Cependant, cet ordre unipolaire n’a pas résisté aux transformations profondes du XXIᵉ siècle. La montée en puissance de nouveaux acteurs, au premier rang desquels la Chine, remet en question la hiérarchie internationale établie. Pékin conteste désormais l’hégémonie américaine, notamment en Asie-Pacifique, tout en proposant des cadres alternatifs de coopération économique et financière. D’autres pays émergents, comme l’Inde ou le Brésil, réclament également une place plus importante dans la gouvernance mondiale.
Parallèlement, les institutions issues de 1945 apparaissent de plus en plus impuissantes face aux crises contemporaines. Le Conseil de sécurité de l’ONU, souvent paralysé par le jeu des vétos, peine à répondre efficacement aux conflits armés. Le multilatéralisme est fragilisé par le retour de politiques nationales plus affirmées, parfois ouvertement hostiles aux règles internationales.
Les défis géostratégiques se multiplient et se complexifient. Aux conflits interétatiques traditionnels s’ajoutent des guerres hybrides, le terrorisme international, les cyberattaques et la militarisation de nouveaux espaces comme le cyberespace.
De l’opération spéciale interminable des Russes en Ukraine en passant par la guerre en Syrie, en l’Iran, l’Irak, la capture du président Vénézuélien par l’administration Trump, la déstabilisation de la Libye, le terrorisme dans le Sahel (Mali, Niger et le Burkina Faso, conflits régionaux complexes au Soudan, la Somalie, la RDC etc. Ces tensions impliquent des conflits directs et des ingérences de puissances étrangères.
Face à ces évolutions, une question centrale demeure : l’ordre mondial d’après-guerre peut-il encore répondre aux enjeux actuels ? S’il reste un cadre de référence essentiel, son inadéquation croissante avec les réalités géopolitiques alimente les risques d’un monde plus fragmenté et instable.
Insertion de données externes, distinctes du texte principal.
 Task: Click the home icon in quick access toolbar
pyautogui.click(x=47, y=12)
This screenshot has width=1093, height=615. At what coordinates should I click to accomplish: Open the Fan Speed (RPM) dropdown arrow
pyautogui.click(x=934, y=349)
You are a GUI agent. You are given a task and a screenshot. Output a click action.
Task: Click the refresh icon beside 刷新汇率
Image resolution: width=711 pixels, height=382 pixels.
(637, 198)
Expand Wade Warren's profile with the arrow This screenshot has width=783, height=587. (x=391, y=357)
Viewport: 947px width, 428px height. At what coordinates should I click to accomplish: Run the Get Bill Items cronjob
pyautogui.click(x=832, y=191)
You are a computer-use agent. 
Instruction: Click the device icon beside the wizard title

La réforme des institutions internationales et l’adaptation des règles du jeu mondial apparaissent désormais comme des impératifs pour éviter que la contestation de l’ordre établi ne se traduise par une multiplication des conflits.
Il est donc indéniable de parvenir à un nouvel ordre en prenant en compte des nouveaux rapports de force. L’avenir de la stabilité internationale dépend de cette capacité des États à repenser ce système qui se meurt.